Das Bild der Zukunft
· Stepan Lwow · ⏱ 2 Min · Quelle
Auf der XVI. internationalen Gruschin-Konferenz, organisiert vom Analytischen Zentrum WZIOM in Zusammenarbeit mit führenden Universitäten und Forschungseinrichtungen, war die Technologie der Zukunftsgestaltung das zentrale Diskussionsthema. Welches Bild der Zukunft sich derzeit bei den Russen formt, erklärte der Vorsitzende des Wissenschaftsrats des Analytischen Zentrums WZIOM, Stepan Lwow, den „Aktuellen Kommentaren“.
Im kollektiven Bewusstsein existieren Sorge und Unsicherheit über die Zukunft der Welt und der Menschheit neben einem moderaten Optimismus in Bezug auf die persönliche Zukunft. Das allgemeine Bild ist gemischt, aber mit einem Übergewicht an zurückhaltendem Optimismus am Horizont der nächsten Jahre. Das Bild der Zukunft des Landes erscheint „geordneter“: Die Menschen übertragen Hoffnungen und Erwartungen auf die Makroebene, wo sie mehr tragende Bedeutungen, Ressourcen und Stabilität sehen als in ihrem eigenen Alltag, ganz zu schweigen von dem, was in der Welt passiert.
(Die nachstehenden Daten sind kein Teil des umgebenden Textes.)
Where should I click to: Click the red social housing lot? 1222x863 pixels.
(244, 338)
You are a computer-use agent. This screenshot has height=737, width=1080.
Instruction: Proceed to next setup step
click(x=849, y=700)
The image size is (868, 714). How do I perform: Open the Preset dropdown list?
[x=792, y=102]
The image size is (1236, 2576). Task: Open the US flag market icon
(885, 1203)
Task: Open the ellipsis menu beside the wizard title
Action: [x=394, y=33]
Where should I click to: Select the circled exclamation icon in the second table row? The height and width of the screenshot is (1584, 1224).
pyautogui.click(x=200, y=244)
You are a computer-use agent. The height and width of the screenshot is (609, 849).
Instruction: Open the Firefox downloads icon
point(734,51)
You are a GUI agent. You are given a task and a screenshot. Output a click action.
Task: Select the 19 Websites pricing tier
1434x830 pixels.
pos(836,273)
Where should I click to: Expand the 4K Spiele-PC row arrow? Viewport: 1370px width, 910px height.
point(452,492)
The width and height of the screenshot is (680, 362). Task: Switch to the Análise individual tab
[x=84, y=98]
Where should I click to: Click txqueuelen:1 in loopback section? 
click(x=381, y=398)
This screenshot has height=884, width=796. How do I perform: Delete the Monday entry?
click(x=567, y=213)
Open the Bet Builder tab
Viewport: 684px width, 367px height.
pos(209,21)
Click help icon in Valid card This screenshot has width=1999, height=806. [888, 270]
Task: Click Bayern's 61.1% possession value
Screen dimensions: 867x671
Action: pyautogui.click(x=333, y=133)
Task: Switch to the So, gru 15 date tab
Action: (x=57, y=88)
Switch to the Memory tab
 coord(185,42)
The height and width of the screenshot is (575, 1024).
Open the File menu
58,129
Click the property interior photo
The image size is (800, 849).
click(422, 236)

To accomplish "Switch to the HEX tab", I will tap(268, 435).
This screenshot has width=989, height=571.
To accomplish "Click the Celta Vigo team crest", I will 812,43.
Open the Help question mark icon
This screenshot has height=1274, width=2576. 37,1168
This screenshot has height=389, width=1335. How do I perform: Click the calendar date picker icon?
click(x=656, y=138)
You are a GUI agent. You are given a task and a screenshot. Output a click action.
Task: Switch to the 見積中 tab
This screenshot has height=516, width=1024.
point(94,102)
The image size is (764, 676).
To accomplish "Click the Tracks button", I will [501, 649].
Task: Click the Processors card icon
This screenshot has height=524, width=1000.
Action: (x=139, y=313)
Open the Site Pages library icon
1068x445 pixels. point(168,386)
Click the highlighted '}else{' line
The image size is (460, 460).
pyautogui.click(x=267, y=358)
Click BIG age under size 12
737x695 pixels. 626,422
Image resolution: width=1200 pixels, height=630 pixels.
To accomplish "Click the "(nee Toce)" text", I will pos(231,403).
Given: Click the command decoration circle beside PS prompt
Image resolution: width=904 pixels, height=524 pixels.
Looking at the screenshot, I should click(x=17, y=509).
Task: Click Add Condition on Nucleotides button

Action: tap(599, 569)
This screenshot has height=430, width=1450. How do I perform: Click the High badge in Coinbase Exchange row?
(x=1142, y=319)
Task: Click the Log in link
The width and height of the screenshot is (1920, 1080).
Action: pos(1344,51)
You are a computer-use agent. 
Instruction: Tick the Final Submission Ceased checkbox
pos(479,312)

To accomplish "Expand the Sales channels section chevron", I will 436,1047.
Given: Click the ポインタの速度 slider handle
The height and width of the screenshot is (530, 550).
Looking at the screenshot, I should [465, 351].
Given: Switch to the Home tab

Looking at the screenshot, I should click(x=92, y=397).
Überwiegt das Positive oder das Negative?
Unser „Emotionaler Tonometer“ zeigt (Januar 2026) ein Übergewicht der „Lebensfrohen“ – das ist jeder dritte Russe (34%), jeder vierte ist in seinen Emotionen zurückhaltend (25%), fast ebenso viele empfinden Sorge (23%), jeder sechste (18%) befindet sich in einem Zustand der Erregung. Aber das ist nur die emotionale Komponente des Zukunftsbildes.
Der Einfluss der rationalen Komponente hat in letzter Zeit stark abgenommen – das zeigt sich durch die Verkürzung des Planungshorizonts – es ist für einen vernünftigen Menschen schwierig, langfristige Pläne in einer so unvorhersehbaren, turbulenten Welt zu schmieden. Umfragen zeigen ein Gleichgewicht zugunsten eines vorsichtigen Optimismus, der mit Unsicherheit, Müdigkeit und der Verwischung des Gefühls der persönlichen Kontrolle einhergeht.
Was und wer beeinflusst die Bildung dieses Bildes?
In einer normalen Situation ist das Bild der Zukunft das Ergebnis der Verbindung von Vergangenheit, Gegenwart und Zukunft. Diese Verbindung wird durch das kollektive Gedächtnis (sowohl Errungenschaften als auch Traumata) und die Tätigkeit der „Zukunftsgestalter“ – Politiker, Denker, Experten, Medien... – gewährleistet. Auf individueller Ebene spielen Subjektivität, Kontrolllokus und Glaube an die eigene Wirksamkeit eine große Rolle. Heute jedoch (hoffentlich vorübergehend) wird der Hintergrund von der Agenda globaler Konflikte bestimmt – sie überdeckt in erheblichem Maße den Einfluss der übrigen Faktoren.
Welche interessanten Schlussfolgerungen wurden auf der Gruschin-Konferenz gezogen?
Experten unterscheiden drei Stile des Umgangs mit der Zukunft: den prognostischen (Extrapolation von Trends), den projektiven (Zielsetzung und Planung) und den dialogischen (existentieller Dialog, die Fähigkeit, mit Unsicherheit „umzugehen“). Gerade der dialogische Stil ist am besten mit psychologischer Widerstandsfähigkeit und Toleranz gegenüber Unsicherheit verbunden.
Der Planungshorizont wird nicht nur verkürzt, sondern „pulsiert“. Selbst in Krisen beginnen einige Menschen mehr über die Zukunft nachzudenken, jedoch in anderen Begriffen und anderen Zeitmaßstäben. Für ein lebensfähiges Zukunftsbild ist es entscheidend, die Verbindung der Zeiten wiederherzustellen und den Raum für langfristige Planung zu bewahren. Es ist wichtig, die Subjektivität und den Einflussbereich des Einzelnen zu unterstützen – daher das Interesse an Praktiken, die helfen, vom Warten auf eine „fertige Zukunft“ zum Dialog mit der Welt „hier und jetzt“ überzugehen.
Stepan Lwow, Vorsitzender des Wissenschaftsrats des Analytischen Zentrums WZIOM.